CONSIGNE:
D'après le texte sur les rôles parentaux dans Pinocchio, que sont les contes selon Freud ?

TEXTE:
----

Les rôles parentaux dans les « aventures de Pinocchio » de Colodi

Conte merveilleux et conte fantastique :

«  Les aventures de Pinocchio » est un conte des fées, un conte merveilleux.

Il se place d’emblée ouvertement sur le terrain animisme, de la toute puissance des pensées et des désirs de l’homme. La pensée de l’enfant est animiste. L’enfant projette une âme aux objets.

Dans le conte une bûche ordinaire a une âme. Le conte merveilleux abandonne le terrain de la réalité, il épargne à ces auditeurs, à débattre les limites entre imagination et réalité. On a l’impression d’une «inquiétante étrangeté», puisque l’objet a une âme. Pour que naisse le sentiment de l’inquiétante étrangeté il est nécessaire qu’il y a débat, afin de juger si l’incroyable ne pouvait pas malgré tout, être réel. Ce sentiment surgit chaque fois ou les limites entre imagination et réalité s’effacent, ou quand ce que nous avions tenu pour fantastique s’offre à nous comme réel. Imaginez un homme assis sous un arbre, il sent soudan que le tronc commence à bouger avant de se transformer en immense serpent, en boas.

Le conte s’analyse comme un rêve. Qui rêve? Le rêveur commun, anonyme, qui rêve chez le conteur et chez l’auditeur. Freud dit que les contes sont des fantasmes des nations entières.

Le conte pose des questions sur la naissance, sur l’origine de la sexualité, sur la vie et la mort, sur la découverte de la différence des sexes et des générations, sur la relation entre le désir et son accomplissement. Il pose la question du temps, le passage de l‘enfance à l’âge adulte, la menace de la maladie et de la mort.

----

DONNÉES FOURNIES:
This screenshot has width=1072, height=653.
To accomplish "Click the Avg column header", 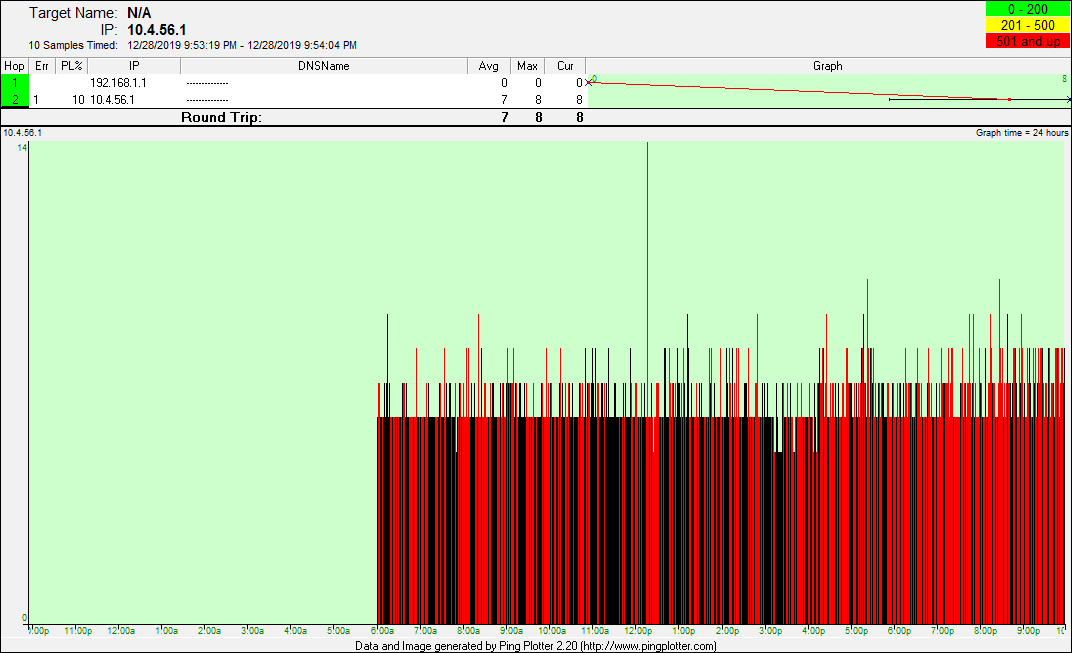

----

RÉPONSE ATTENDUE:
Selon Freud, les contes sont des fantasmes des nations entières.